El salmo de hoy lo compuso David basándose en el mismo episodio que nos describe la lectura: la primera vez que perdona la vida al rey Saúl. Aunque el relato acaba con el arrepentimiento del envidioso, la relación entre ambos seguirá distante: habrá un segundo episodio en que David le vuelve a perdonar la vida a Saúl, que está pronto a su fin. No quiero hacer un spoiler: tendrás que leer los capítulos 26 al 31 del primer libro de Samuel.

David tiene misericordia del ungido del Señor. Aunque destronado por el mismo Dios, —lo vimos hace unos días—, Saúl fue en su momento elegido y ungido, como lo fue posteriormente David. Ese respeto reverencial detiene su mano en un momento de auténtica vulnerabilidad de Saúl.

Los deseos tenebrosos del anciano rey son correspondidos con misericordia, y de este modo David logra ablandar su corazón, derribar el muro de la envidia, desmontando piedra por piedra la muralla que oscurecía la visión de Saúl.

Este modo de proceder de David nos muestra el camino de la misericordia. No es fácil responder así a los ataques, las calumnias, los odios, las venganzas, las injusticias, los desprecios y las envidias. La misericordia nunca quita la gravedad a tales males: no los elimina. Más bien los pone en evidencia. Y ese bálsamo de verdad que aplica la misericordia manifiesta el fracaso del mal, muestra su fealdad, su podredumbre. Todo mal en sí mismo es siempre un fake. La misericordia, entre otros muchos beneficios, desenmascara el poder del mal en nuestras vidas.
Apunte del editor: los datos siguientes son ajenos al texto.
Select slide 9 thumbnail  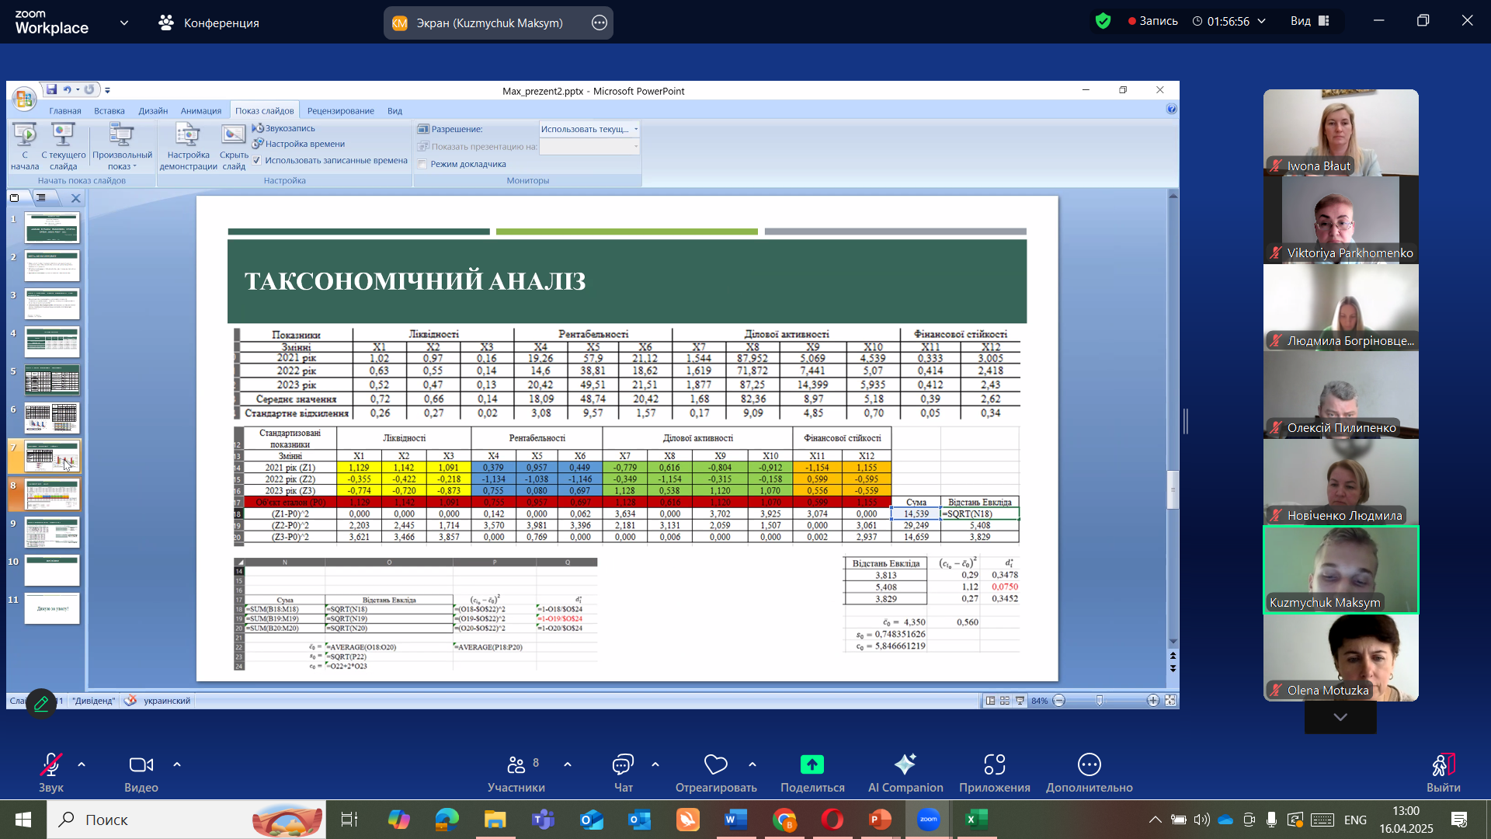52,533
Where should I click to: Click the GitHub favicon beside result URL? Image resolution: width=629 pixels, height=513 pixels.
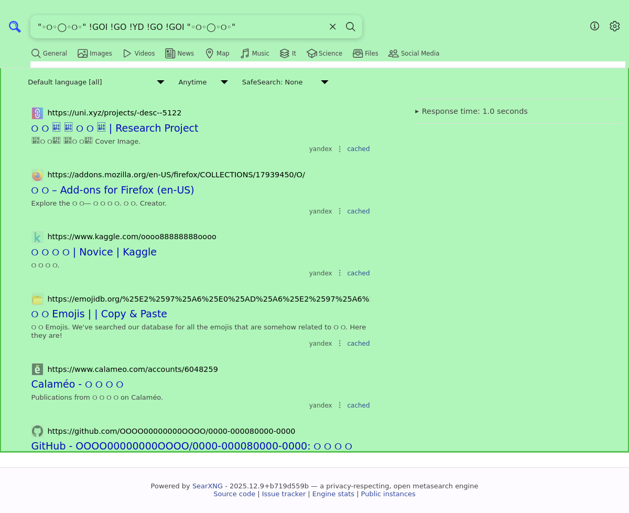37,431
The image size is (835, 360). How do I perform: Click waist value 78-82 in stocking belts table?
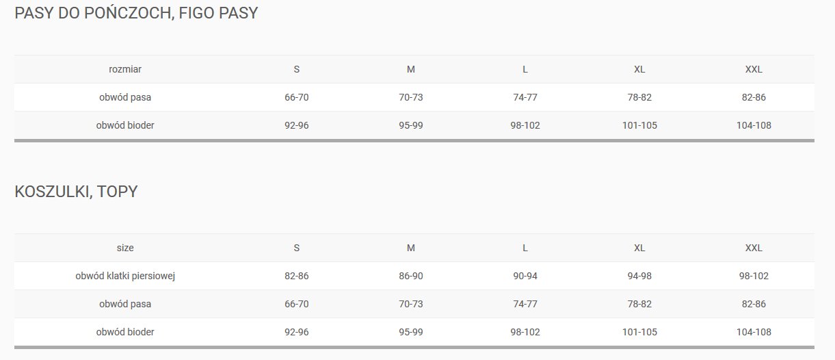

El Señor llama, elige a los Apóstoles para que aprendan el camino de una misericordia infinita: la que brotará de su corazón en la cruz. Y desde entonces, ha elegido a millones de personas, cuya vocación —la tuya y la mía— es llevar ese nuevo camino a todos los hombres. Necesitamos desenmascarar tanto mal como hay en este mundo.